Computer engineers research, design, develop, and test computer systems and components such as processors, computer circuit boards, memory devices, networks and routers, microchips, and other electrical components.

They focus on digital systems, operating systems, and computer networks and seek to connect digital devices with software to suit the business and industry’s scientific, technological, and administrative requirements.

SEE: Some Computer Science Fields That Pay Most


Do you need a license to work as an electrical engineer?

Yes. All electrical engineers who work in the utility field must have the Fundamentals of Engineering (FE) exam license.

What code do electrical engineers use?

Electrical Engineers use programming languages such as Assembly Language, VHDL, C, C++, and MATLAB.

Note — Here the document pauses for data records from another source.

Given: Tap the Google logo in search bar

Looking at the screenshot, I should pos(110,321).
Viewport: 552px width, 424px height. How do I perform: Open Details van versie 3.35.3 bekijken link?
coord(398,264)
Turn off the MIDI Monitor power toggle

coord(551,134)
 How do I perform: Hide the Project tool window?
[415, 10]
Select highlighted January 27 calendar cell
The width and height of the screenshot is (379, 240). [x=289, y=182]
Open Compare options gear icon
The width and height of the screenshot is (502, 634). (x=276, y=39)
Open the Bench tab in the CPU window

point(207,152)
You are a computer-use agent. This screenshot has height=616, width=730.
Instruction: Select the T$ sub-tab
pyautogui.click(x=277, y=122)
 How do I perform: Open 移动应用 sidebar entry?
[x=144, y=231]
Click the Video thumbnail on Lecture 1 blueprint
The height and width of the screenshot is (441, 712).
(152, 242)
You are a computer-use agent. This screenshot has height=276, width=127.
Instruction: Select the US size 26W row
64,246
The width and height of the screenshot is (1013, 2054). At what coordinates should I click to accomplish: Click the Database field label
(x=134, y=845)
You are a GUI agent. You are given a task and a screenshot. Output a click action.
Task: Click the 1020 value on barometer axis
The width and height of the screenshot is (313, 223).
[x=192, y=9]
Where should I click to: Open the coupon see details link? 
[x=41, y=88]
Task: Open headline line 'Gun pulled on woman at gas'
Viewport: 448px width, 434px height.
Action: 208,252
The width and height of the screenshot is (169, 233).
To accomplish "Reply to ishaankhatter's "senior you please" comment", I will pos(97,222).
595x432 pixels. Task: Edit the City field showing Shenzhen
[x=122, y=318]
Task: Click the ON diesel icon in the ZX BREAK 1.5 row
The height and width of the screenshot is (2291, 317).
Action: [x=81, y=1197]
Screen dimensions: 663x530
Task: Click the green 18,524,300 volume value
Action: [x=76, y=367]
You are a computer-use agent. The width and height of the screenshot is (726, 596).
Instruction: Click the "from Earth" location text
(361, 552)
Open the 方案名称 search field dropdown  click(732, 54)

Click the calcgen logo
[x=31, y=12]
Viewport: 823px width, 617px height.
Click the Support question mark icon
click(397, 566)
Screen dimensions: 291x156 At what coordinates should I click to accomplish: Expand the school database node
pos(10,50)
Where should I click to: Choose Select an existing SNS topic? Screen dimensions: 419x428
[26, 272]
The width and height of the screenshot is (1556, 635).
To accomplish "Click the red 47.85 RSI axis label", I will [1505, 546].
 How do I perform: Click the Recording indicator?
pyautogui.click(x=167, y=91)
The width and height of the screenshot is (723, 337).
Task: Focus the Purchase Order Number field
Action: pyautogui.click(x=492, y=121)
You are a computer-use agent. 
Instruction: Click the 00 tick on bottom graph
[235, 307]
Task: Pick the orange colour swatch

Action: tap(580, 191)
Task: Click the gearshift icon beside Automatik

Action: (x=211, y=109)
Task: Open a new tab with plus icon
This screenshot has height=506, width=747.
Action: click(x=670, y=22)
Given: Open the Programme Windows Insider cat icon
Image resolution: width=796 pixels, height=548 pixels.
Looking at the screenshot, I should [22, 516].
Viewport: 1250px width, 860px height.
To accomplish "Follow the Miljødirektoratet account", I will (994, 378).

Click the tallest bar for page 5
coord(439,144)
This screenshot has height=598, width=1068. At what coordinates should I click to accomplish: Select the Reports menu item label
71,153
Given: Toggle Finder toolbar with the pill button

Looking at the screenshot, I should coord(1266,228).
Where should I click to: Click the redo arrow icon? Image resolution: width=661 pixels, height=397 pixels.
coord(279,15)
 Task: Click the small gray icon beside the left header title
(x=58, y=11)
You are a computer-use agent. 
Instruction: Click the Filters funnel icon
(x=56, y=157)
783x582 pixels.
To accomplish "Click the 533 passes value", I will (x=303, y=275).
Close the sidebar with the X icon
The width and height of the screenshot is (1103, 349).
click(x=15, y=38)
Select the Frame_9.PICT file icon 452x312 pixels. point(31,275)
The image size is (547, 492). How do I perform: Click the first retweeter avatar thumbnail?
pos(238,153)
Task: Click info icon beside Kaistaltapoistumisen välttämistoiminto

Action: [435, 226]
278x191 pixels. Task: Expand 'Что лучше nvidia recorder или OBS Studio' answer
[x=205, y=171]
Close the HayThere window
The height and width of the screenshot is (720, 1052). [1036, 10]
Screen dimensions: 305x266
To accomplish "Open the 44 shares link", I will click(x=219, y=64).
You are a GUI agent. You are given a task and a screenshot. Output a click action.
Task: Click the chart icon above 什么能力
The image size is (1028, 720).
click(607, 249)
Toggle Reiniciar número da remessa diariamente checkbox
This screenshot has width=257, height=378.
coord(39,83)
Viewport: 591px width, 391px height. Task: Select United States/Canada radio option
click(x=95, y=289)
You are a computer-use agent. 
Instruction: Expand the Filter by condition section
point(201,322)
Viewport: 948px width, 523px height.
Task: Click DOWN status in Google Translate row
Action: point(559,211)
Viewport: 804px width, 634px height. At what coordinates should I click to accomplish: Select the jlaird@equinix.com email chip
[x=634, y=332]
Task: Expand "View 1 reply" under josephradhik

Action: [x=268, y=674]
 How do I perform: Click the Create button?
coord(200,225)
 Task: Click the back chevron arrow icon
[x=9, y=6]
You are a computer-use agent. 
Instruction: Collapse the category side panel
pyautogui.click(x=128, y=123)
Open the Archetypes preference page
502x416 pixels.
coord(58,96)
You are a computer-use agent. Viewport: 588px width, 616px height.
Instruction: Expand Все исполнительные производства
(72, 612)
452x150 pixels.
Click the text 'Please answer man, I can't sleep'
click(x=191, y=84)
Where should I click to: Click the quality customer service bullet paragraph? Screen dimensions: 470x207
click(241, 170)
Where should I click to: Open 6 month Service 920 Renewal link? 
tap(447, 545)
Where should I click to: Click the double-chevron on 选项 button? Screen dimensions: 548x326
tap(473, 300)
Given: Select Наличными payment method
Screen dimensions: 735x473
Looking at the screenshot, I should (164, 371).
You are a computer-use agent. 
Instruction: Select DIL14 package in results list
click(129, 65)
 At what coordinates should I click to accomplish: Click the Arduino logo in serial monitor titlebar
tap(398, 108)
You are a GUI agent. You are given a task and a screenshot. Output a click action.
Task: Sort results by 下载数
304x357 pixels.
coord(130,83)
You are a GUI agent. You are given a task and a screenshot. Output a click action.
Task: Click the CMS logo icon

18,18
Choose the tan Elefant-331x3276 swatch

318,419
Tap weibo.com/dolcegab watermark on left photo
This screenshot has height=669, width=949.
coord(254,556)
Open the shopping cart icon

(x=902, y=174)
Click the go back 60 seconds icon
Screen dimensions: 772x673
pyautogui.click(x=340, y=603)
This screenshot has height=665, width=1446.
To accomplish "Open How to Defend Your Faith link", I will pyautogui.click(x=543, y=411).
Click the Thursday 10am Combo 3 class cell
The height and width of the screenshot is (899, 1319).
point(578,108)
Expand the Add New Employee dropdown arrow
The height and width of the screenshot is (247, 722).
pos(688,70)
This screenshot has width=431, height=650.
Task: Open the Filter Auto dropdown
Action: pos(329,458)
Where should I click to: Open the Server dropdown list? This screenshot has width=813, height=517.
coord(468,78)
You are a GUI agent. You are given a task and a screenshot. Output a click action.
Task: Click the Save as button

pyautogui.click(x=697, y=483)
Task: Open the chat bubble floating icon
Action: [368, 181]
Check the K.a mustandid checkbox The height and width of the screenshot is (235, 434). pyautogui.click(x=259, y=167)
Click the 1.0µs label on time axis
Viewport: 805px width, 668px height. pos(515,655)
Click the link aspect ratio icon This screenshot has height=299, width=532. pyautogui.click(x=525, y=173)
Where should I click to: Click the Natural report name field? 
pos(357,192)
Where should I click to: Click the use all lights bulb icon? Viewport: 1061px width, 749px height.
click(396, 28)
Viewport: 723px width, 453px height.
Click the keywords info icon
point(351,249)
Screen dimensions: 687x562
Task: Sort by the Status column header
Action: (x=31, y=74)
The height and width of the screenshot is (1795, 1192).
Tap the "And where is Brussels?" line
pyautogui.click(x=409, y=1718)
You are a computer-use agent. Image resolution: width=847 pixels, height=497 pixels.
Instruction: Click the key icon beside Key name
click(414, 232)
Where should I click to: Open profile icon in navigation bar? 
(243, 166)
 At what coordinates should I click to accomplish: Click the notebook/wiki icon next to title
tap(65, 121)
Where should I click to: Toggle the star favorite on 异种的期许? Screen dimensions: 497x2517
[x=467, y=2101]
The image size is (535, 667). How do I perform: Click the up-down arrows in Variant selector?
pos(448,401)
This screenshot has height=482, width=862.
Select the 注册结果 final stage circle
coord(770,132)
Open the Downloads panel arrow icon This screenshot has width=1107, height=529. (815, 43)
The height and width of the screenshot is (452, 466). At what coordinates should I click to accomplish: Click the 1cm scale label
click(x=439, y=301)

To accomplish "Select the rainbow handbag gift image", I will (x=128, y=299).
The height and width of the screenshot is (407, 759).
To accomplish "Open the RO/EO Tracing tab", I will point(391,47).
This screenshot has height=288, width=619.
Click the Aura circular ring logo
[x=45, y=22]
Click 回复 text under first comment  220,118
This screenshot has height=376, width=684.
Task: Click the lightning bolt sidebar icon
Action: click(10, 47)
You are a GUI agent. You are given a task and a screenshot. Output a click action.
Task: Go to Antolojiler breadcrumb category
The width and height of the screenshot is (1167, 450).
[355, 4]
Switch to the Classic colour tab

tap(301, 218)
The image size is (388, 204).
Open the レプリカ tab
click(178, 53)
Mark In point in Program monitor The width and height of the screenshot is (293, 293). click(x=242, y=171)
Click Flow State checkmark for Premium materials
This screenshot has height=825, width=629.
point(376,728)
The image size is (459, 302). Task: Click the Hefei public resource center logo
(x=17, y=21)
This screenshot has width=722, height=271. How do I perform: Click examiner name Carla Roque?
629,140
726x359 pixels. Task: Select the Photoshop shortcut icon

Do electrical engineers use Python?

Yes, it is often used for signal processing, image processing, control system engineering, data visualization, automation, the Internet of Things (IoT), power electronics, etc.


Every day, new electrical devices (both industrial and consumer-based) are produced and developed, which makes companies look out for electrical engineers.

However, despite the sluggish employment growth, there are about an average of 20,100 electrical engineering roles yearly, primarily due to job switches or retirement.

Electrical engineers in the electrical industry may take on various tasks such as creating, managing, and overseeing various projects, which require diverse technical and non-technical skills.

I hope you found this article helpful. You can also read the differences and similarities between industrial and mechanical engineering.

Thanks for reading.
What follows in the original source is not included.